08/06/2021 / By Nolan Barton

Macon County, Missouri Coroner Brian Hayes admitted in a recent interview that he has omitted coronavirus (COVID-19) from death certificates.
“A lot of families were upset,” said Hayes, who is also a partner and funeral director for the Greening-Eagan-Hayes Funeral Homes, a group of funeral home offices in the region. “They didn’t want COVID on the death certificates. I won’t lie for them, it’s got be true, but I do what pleases the family.”

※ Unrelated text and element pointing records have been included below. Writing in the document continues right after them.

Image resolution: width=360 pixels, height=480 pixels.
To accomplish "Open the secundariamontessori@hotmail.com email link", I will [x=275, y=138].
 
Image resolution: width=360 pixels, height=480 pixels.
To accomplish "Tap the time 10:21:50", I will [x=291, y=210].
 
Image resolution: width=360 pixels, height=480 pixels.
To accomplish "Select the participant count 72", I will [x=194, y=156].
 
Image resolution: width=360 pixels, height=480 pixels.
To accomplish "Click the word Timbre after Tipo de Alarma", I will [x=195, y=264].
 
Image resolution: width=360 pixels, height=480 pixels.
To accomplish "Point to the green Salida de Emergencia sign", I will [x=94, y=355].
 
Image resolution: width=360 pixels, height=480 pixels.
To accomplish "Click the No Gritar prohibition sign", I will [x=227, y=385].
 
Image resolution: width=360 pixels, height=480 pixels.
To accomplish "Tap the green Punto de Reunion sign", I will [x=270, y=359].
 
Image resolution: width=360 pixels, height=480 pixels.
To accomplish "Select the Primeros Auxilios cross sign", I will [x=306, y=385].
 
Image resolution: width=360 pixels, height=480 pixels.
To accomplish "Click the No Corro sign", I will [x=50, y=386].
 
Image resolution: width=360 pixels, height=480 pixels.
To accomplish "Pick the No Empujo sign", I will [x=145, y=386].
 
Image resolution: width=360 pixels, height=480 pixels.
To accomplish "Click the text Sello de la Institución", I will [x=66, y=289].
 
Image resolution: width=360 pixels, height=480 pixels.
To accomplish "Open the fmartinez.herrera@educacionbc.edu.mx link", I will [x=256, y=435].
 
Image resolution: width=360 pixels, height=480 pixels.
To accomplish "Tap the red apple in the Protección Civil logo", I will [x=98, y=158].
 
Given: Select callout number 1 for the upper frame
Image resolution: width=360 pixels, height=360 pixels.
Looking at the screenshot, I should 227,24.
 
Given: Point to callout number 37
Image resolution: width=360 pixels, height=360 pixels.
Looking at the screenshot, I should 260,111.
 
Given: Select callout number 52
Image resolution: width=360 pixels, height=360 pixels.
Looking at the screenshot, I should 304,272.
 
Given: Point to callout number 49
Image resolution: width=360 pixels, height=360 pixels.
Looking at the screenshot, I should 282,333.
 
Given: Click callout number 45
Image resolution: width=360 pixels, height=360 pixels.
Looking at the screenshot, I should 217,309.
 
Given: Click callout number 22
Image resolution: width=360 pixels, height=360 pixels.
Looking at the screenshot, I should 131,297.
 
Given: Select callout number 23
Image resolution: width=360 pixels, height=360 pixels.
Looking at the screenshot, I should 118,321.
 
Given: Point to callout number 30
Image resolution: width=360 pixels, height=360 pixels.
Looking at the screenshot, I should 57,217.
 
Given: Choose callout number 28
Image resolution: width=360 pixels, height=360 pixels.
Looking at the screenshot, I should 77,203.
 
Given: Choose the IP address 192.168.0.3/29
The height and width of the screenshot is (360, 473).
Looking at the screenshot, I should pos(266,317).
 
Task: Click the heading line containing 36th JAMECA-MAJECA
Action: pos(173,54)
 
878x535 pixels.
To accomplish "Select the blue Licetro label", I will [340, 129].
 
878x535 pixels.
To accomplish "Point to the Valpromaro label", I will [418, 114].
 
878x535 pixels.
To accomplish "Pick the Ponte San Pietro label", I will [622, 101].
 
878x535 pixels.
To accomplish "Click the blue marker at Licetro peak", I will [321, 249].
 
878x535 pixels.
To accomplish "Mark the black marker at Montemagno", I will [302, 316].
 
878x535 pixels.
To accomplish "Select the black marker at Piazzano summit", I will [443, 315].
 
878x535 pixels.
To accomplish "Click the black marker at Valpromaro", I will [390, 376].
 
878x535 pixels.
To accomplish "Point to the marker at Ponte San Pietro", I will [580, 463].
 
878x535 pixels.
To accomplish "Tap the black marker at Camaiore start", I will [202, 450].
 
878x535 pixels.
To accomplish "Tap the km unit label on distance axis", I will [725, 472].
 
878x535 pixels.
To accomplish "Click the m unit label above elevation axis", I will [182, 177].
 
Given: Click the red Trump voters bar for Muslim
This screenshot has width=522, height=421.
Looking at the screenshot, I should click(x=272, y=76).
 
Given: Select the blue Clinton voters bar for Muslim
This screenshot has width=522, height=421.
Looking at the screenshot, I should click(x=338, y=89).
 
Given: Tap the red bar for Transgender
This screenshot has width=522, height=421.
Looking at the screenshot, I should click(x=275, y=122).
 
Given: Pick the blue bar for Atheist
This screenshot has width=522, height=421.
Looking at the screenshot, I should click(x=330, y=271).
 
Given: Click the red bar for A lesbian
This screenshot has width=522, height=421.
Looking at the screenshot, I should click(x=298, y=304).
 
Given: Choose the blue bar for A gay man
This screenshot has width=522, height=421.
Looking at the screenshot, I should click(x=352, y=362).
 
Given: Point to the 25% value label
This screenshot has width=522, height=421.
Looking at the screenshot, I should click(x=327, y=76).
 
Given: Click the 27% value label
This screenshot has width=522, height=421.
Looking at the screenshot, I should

It was an ethically questionable approach frowned on by much of the U.S. medical community as it tries to ascertain the deadly extent of the pandemic in rural sections of the country and halt its spread. (Related: Washington State has inflated its COVID-19 death toll, analysis of death certificates concludes.)
Allowing families to omit COVID-19 on death certificates of their loved ones has changed Macon County’s official coronavirus death toll from upwards of 30 down to 19, according to state and local estimates. The lower death toll is also reflected in statewide figures maintained by the Missouri Department of Health and Senior Services (DHSS).
While he doesn’t agree with the coroner’s decision to exclude COVID-19 from some death certificates, Macon County Health Department Administrator Mike Chambers said he can “see both sides.”
“There are viruses out there that are so similar to COVID, like the flu, and unless you do a test to confirm, you just don’t know,” Chambers said. “If you can link it to a known case, maybe, but we’ve had people that were exposed but their tests turned up negative.”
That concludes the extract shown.